Of course, regression analysis is not the only statistical test in our toolbox. We can also do something called a “one-sample T-test,” which measures whether our sample differs meaningfully from the expected mean. In plain English, we can examine if the difference between the ratio of pitches after the “injury nexus” to pitches before age 23 is meaningfully different for breaking ball pitchers and non-breaking ball pitchers.
We find that non-breaking ball pitchers throw, on average, 382% more pitches after turning 23 than before, while breaking ball pitchers throw 311% more. That’s a pretty big difference, but is it significant? The T-test says yes; the odds of such a big disparity occurring by random chance alone are just 3%.

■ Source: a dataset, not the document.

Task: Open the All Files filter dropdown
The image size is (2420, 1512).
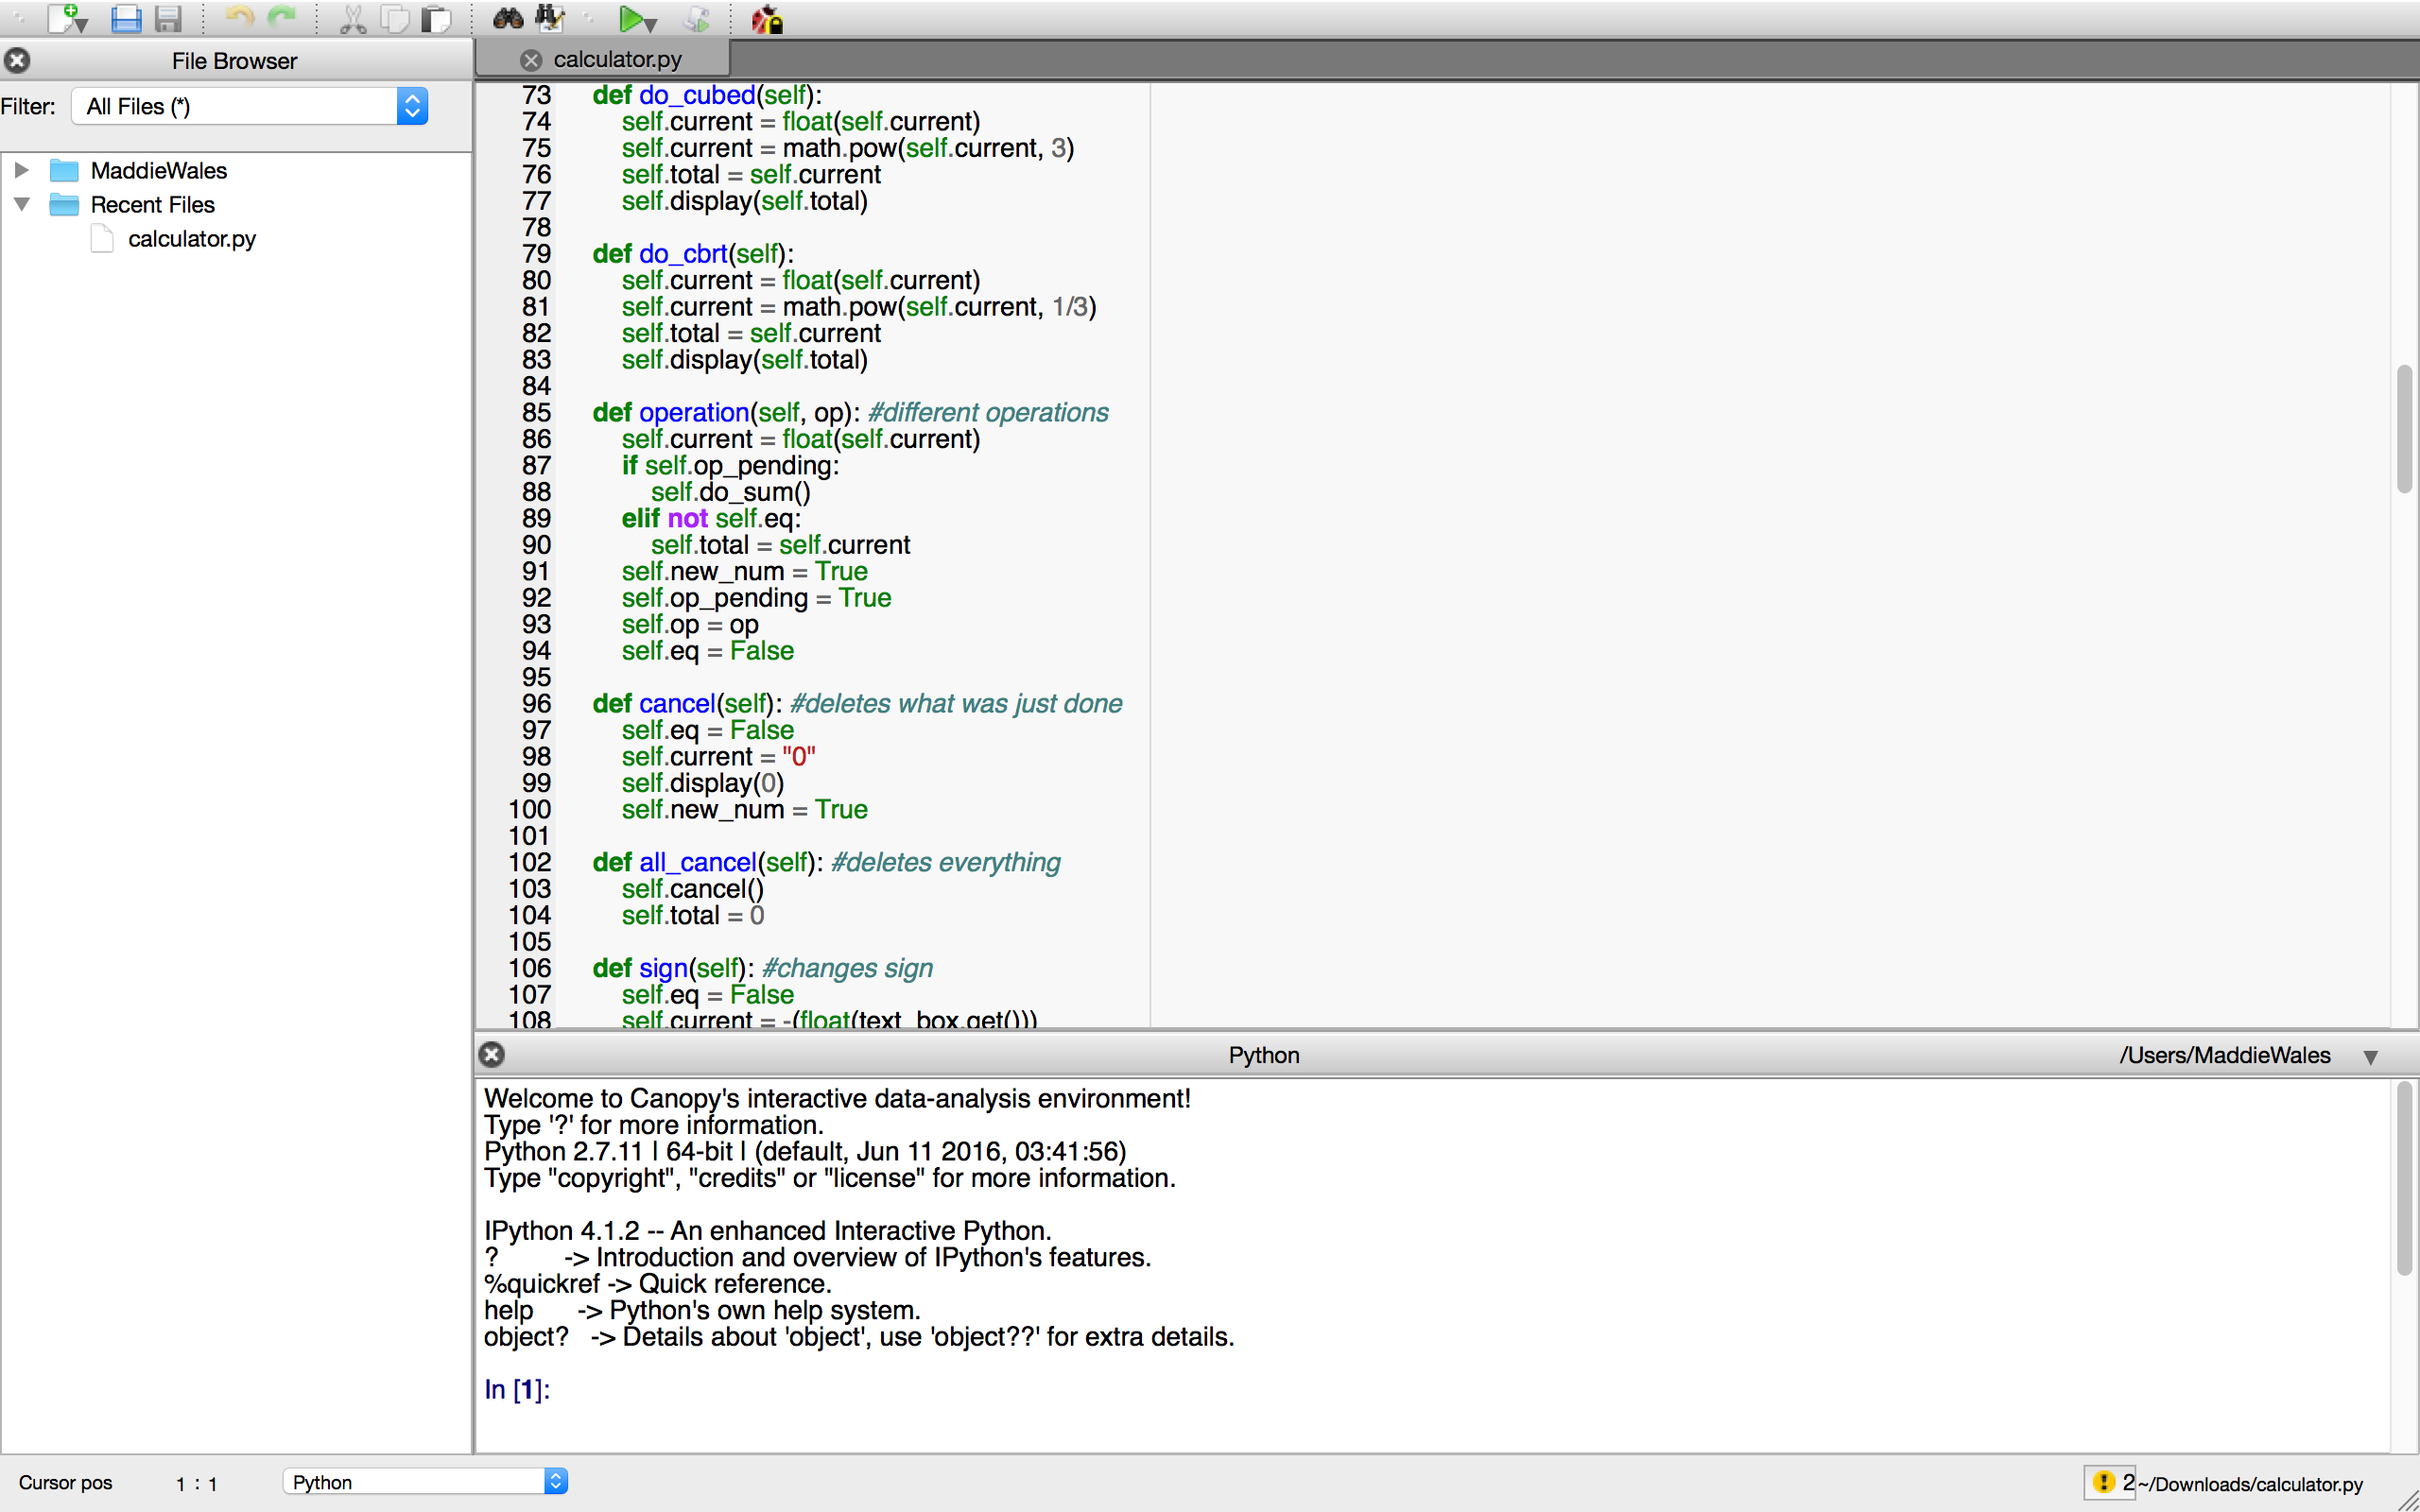Action: pos(411,106)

Better still, if we look at the results of the regression and the more direct T-test, we find that they both spit out a very similar answer in terms of how much playing time pitchers lose by throwing a lot of breaking balls at such a young age. Breaking ball pitchers throw 20% fewer innings than non-breaking ball pitchers after the “injury nexus,” according to both tests. That’s equivalent to the difference between a healthy season, and missing five weeks on the disabled list!
It seems pretty clear that breaking balls hurt pitchers’ arms, but there are some caveats:
- Seventy-five pitchers is not a huge sample. I had to balance my desire for a sample of pitchers who threw a meaningful number of innings before crossing the “injury nexus,” and my desire for a larger sample size. If we could somehow include minor league statistics in this study, it would expand greatly, and perhaps offer more accurate answers.
- By choosing pitchers who threw a lot of pitches in the major leagues before turning 23, I may have introduced a bias into the study, since we’re looking at a very good group of pitchers overall. What effect that bias might have had, I don’t know, but it’s just something to keep in mind.
- Given the size of the sample, and given that you could slice it and dice it a number of ways, these results should not be taken as gospel. They are at best a theory, a starting off point that can and should be examined more thoroughly.
But caveats aside, I think we may well have found the statistical effect of breaking balls on pitchers’ arms, and the effect is great. It seems that believing in the destructive effect of breaking balls is not quite so crazy as believing that the world is flat.